In case of binary classification, consider two positive faces are represented by feature vectors x and y. Their one-shot similarity with free-scale LDA (Linear Discriminant Analysis) is given by

$$\begin{aligned} OSS(x,y)=\left( x-m_{A}\right) ^{T}S^{+}\left( y-\frac{x+m_{A}}{2}\right) \left( y-m_{A}\right) ^{T}S^{+}\left( x-\frac{y+m_{A}}{2}\right) \end{aligned}$$
(3)

where \(S^{+}\) is pseudo-inverse of S. Using above formula, similarity score between two training faces is calculated which is then used to train SVM classifier.

4 Experiment

4.1 Dataset

We use Large-scale CelebFaces Attributes (CelebA) dataset [15] (202599 face images and 40 binary attributes) to train CNN for attribute classification. The test dataset is LFW dataset [3].

4.2 Deep Attribute Representation

For all the attributes, we fine tuned CNN (Fig. 2) using randomly chosen 10000 images from CelebA dataset. Randomly cropped and horizontally flipped with probability 0.5 patches of \(224\times 224\) size of rescaled images are fed to the network. We do not apply any alignment to input images. Learning rate is varied from 10e-4 to 10e-6.

Fig. 2.
figure 2

Architecture of VGG-CNN shown in figure (a). Each colour block represents a specific layer given by Blue: Convolutional Layer +ReLu, Green: Max pooling, purple: Fully Connected and Brown: ReLu. Figure (b) shows collection of CNN from figure (a) (Color figure online)

The performance of fine tuned CNNs is evaluated on LFW dataset for attribute prediction. The results are given in the Table 2. It can be seen that even though our CNNs are fine tuned with limited number of training images, they predict attributes with good accuracy compared to LNets+ANet.

While choosing 8 attributes to represent face for one-shot recognition, we have considered several points [4]:

(1) Attributes which are related to accessories or facial expression are not considered for selection. (2) From Eq. 3, complexity to calculate one-shot similarity kernel per pair is O(\(d^{2}\))where \(\text {d}=4096\text {*n}\) and n is number of attributes. (3) More accurate classifier is more likely to extract true attribute features. (4) An attribute which is specific to a region of face is more likely to help in recognition. We use five local attributes Pointy Nose, High Cheekbone, Black Hair, Blond Hair, Mustache and remaining three are global.

The output of the pre-final fully connected layer is used as descriptor of that attribute while binary output of CNN is used for attribute prediction. A single vector of size 8*4096 is then formed by concatenating descriptors of 8 attributes for each face image and used as its deep attribute based representation.

4.3 One-Shot Face Recognition

To evaluate performance of one-shot face recognition, we follow experiments given in [18]. We use positive set as subset of 6733 images of 610 identities from LFW dataset such that each has at least 4 images. Negative examples are images of identities having only one image each from LFW. Negative set is formed by randomly choosing 1000 negative examples.
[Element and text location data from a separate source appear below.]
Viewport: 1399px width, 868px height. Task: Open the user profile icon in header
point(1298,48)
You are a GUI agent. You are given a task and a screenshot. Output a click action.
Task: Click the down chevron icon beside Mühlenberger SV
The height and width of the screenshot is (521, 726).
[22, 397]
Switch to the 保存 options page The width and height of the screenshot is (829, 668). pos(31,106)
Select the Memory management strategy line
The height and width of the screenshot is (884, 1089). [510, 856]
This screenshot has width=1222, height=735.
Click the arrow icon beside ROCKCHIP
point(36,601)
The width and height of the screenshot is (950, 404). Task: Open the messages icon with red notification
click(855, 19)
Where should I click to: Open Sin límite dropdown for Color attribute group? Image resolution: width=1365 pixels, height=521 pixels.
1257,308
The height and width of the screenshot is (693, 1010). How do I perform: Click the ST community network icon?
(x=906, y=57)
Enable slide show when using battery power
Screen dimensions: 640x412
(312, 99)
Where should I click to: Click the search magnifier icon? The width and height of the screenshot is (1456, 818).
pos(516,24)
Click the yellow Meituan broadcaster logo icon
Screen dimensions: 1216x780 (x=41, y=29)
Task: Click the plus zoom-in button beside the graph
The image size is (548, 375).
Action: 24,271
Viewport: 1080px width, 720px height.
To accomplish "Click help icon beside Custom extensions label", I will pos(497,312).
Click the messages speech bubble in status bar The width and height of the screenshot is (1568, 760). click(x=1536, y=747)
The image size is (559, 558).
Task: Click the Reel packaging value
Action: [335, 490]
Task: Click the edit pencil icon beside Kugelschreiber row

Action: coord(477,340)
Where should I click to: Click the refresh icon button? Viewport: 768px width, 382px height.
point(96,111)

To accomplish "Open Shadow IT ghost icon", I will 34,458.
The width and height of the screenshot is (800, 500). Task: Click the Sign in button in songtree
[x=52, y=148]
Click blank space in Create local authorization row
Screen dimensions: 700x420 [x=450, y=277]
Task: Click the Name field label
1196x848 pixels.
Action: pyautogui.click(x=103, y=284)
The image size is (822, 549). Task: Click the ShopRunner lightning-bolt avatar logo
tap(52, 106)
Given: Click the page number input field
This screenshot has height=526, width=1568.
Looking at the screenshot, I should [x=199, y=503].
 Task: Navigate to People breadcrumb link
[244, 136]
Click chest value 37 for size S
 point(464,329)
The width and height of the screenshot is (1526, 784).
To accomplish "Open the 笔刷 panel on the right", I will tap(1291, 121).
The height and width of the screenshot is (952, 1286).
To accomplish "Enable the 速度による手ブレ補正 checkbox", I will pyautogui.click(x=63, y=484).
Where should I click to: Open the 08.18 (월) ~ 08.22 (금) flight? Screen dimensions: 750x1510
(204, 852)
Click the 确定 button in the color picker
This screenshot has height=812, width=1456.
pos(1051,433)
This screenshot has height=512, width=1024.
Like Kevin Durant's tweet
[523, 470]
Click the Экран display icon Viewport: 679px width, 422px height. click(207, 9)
To compare performance of one-shot face recognition with [18], we vary number of identities by 5, 10, 20 and 50. For each identity we randomly select two probe images and two gallery images from positive set. Then we compare performance of two one-shot methods by training Exemplar-SVMs and OSS-SVM with deep attribute descriptors of gallery images and negative images. We use Libsvm [1] to train all SVMs. Calibration score is calculated in Libsvm by using improved Platt method [12].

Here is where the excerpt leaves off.